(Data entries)
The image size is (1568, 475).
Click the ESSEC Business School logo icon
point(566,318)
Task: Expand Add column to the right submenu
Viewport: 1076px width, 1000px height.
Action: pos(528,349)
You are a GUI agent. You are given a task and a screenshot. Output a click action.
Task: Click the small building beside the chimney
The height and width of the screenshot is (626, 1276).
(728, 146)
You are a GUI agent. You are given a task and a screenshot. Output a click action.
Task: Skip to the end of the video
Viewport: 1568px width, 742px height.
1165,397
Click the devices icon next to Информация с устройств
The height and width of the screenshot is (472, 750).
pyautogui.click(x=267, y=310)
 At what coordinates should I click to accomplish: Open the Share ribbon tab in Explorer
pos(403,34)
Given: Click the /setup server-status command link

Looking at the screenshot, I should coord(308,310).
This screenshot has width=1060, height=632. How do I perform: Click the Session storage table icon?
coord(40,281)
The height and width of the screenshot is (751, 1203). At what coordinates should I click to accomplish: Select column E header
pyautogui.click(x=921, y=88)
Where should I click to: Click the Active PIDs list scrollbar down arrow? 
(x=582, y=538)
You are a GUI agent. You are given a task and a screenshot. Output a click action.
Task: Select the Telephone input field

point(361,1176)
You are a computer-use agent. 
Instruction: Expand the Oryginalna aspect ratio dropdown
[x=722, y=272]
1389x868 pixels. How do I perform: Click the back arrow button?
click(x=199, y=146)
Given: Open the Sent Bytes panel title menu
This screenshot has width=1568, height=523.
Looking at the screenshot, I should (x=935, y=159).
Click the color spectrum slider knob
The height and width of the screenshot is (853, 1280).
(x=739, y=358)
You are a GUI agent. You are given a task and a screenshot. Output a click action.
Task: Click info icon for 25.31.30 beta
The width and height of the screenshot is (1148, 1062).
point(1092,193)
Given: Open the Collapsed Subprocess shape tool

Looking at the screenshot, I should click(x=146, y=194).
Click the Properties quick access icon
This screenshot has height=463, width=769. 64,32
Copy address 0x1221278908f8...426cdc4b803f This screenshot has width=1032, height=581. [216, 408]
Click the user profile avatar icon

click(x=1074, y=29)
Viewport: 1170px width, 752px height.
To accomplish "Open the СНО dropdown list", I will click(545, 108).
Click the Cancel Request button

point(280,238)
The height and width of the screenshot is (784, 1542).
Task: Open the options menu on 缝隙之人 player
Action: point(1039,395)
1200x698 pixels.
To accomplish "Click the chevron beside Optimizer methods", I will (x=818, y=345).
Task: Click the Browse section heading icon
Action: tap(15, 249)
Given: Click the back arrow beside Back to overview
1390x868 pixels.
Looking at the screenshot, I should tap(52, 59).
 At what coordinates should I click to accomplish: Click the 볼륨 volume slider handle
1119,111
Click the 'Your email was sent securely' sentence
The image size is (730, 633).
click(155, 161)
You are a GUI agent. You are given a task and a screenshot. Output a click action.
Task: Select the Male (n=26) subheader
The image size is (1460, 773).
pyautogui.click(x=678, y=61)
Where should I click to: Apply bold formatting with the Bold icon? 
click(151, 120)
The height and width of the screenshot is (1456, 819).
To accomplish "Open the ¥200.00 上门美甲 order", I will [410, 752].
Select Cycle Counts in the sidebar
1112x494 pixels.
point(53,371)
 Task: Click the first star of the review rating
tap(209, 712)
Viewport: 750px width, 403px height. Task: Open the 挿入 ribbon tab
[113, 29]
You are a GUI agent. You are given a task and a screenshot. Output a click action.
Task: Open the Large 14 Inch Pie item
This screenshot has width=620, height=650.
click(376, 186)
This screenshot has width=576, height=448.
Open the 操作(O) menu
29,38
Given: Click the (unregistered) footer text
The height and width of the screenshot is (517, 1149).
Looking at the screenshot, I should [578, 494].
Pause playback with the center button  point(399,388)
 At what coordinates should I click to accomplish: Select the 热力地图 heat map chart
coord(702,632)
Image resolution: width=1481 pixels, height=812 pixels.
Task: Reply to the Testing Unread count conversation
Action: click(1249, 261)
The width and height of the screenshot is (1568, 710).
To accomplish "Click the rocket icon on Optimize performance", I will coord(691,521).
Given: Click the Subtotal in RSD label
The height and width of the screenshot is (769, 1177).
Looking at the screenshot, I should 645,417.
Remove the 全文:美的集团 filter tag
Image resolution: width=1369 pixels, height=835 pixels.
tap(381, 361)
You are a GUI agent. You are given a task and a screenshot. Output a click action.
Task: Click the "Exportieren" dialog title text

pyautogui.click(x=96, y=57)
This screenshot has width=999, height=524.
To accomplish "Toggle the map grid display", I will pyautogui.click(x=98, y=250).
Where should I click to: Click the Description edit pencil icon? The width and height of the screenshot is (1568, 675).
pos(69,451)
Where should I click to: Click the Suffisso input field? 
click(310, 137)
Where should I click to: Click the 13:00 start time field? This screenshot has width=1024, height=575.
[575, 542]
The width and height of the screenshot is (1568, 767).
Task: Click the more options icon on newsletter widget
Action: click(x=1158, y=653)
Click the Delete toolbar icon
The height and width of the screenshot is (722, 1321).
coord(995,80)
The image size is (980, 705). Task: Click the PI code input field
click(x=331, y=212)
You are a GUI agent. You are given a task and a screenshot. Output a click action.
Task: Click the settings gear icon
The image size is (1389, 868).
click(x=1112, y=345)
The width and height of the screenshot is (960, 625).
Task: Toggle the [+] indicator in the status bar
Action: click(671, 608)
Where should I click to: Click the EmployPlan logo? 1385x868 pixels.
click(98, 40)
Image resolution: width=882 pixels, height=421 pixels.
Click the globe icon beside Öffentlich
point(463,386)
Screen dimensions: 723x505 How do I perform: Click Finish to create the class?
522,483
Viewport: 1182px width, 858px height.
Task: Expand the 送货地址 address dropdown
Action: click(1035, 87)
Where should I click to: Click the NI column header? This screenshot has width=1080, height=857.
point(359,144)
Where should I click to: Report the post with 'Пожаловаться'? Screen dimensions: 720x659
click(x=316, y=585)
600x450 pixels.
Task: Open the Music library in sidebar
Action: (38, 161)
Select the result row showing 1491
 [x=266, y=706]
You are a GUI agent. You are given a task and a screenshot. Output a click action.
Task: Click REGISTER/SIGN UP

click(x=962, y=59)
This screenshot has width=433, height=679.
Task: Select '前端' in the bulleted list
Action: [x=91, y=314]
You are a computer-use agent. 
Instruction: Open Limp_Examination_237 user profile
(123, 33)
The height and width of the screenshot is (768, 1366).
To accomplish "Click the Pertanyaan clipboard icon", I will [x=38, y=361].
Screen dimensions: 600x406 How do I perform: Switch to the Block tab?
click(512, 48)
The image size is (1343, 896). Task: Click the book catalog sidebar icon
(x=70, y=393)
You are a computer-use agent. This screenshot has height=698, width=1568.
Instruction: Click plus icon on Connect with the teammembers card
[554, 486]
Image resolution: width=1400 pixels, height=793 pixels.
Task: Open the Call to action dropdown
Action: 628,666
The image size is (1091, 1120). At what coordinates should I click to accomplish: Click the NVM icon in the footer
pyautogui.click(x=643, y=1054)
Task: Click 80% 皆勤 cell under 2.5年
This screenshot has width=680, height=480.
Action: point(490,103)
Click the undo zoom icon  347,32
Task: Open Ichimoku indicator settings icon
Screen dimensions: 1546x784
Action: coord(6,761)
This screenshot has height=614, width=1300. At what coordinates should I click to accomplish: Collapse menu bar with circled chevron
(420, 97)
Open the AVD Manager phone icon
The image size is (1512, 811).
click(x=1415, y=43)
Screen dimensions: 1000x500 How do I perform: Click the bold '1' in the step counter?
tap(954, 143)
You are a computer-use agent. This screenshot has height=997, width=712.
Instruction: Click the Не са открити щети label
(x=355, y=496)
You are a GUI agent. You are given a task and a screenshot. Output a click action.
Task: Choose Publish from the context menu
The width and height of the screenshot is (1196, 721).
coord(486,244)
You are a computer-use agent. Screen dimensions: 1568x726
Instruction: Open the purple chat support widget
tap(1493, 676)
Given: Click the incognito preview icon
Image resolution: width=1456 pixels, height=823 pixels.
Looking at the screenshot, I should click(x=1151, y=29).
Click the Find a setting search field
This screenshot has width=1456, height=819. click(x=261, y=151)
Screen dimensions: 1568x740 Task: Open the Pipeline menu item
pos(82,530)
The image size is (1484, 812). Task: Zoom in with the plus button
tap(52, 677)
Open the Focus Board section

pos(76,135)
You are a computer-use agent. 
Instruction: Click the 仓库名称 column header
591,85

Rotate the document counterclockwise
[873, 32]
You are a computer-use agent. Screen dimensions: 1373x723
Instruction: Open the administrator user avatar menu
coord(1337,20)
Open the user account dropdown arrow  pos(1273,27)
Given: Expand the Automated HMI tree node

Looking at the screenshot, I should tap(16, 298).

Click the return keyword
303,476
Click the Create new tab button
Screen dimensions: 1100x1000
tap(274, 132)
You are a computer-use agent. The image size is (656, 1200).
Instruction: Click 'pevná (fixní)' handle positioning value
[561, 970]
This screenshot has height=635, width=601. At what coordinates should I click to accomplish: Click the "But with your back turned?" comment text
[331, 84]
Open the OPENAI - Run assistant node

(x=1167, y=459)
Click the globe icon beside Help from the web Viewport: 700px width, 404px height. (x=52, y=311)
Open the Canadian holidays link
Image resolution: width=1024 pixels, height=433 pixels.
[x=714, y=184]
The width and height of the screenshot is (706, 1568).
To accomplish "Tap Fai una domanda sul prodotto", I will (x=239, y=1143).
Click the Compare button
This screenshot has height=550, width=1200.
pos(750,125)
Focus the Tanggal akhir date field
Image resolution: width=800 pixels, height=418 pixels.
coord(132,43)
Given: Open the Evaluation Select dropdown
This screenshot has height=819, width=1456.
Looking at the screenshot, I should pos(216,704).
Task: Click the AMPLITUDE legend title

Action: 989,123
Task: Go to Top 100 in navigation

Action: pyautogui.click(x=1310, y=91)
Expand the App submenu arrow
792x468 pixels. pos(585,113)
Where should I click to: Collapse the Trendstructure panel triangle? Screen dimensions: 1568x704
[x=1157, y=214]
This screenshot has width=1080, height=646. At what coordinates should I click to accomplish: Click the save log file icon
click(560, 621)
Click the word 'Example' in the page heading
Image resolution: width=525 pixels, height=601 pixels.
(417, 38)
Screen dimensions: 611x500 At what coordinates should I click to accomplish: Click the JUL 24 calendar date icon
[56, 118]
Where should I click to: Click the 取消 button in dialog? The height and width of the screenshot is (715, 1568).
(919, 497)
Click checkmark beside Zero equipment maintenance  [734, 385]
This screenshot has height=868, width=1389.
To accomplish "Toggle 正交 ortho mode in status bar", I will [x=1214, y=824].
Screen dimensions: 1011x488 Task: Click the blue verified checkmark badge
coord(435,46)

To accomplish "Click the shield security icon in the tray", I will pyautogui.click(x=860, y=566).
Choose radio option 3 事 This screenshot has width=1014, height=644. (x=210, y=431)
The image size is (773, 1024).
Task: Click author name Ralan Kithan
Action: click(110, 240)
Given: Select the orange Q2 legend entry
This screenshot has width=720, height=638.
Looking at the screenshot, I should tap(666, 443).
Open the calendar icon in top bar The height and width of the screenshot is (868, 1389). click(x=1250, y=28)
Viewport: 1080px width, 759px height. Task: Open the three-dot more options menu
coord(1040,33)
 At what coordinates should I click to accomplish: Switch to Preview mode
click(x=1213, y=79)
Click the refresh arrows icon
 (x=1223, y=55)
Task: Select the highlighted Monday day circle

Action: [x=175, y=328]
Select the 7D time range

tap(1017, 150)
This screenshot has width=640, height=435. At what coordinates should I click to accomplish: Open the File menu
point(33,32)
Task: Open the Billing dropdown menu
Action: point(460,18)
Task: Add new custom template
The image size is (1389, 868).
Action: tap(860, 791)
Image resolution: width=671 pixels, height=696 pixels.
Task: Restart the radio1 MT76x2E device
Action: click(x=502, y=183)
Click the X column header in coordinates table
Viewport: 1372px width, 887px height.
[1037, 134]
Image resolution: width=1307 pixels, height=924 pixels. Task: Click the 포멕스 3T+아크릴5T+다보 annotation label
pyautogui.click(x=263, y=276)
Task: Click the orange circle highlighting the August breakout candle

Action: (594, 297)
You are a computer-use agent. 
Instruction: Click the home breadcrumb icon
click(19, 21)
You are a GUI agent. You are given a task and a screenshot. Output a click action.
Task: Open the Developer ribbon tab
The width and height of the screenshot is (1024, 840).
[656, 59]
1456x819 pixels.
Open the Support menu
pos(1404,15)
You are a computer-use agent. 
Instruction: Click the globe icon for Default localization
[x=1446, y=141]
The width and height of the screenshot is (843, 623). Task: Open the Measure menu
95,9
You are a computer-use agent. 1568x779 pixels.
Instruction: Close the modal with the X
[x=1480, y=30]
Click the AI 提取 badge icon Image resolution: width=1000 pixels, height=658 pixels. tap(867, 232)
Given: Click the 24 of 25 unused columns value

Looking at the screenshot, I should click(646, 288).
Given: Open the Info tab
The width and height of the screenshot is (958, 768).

*DIRECTIVE*:
Copy out the records from the line that contains "Where should I click to: Click the 13:00" through the line that contains "click(98, 40)", with nothing changed.

*FULL ANSWER*:
Where should I click to: Click the 13:00 start time field? This screenshot has width=1024, height=575.
[575, 542]
The width and height of the screenshot is (1568, 767).
Task: Click the more options icon on newsletter widget
Action: click(x=1158, y=653)
Click the Delete toolbar icon
The height and width of the screenshot is (722, 1321).
coord(995,80)
The image size is (980, 705). Task: Click the PI code input field
click(x=331, y=212)
You are a GUI agent. You are given a task and a screenshot. Output a click action.
Task: Click the settings gear icon
The image size is (1389, 868).
click(x=1112, y=345)
The width and height of the screenshot is (960, 625).
Task: Toggle the [+] indicator in the status bar
Action: click(671, 608)
Where should I click to: Click the EmployPlan logo? 1385x868 pixels.
click(98, 40)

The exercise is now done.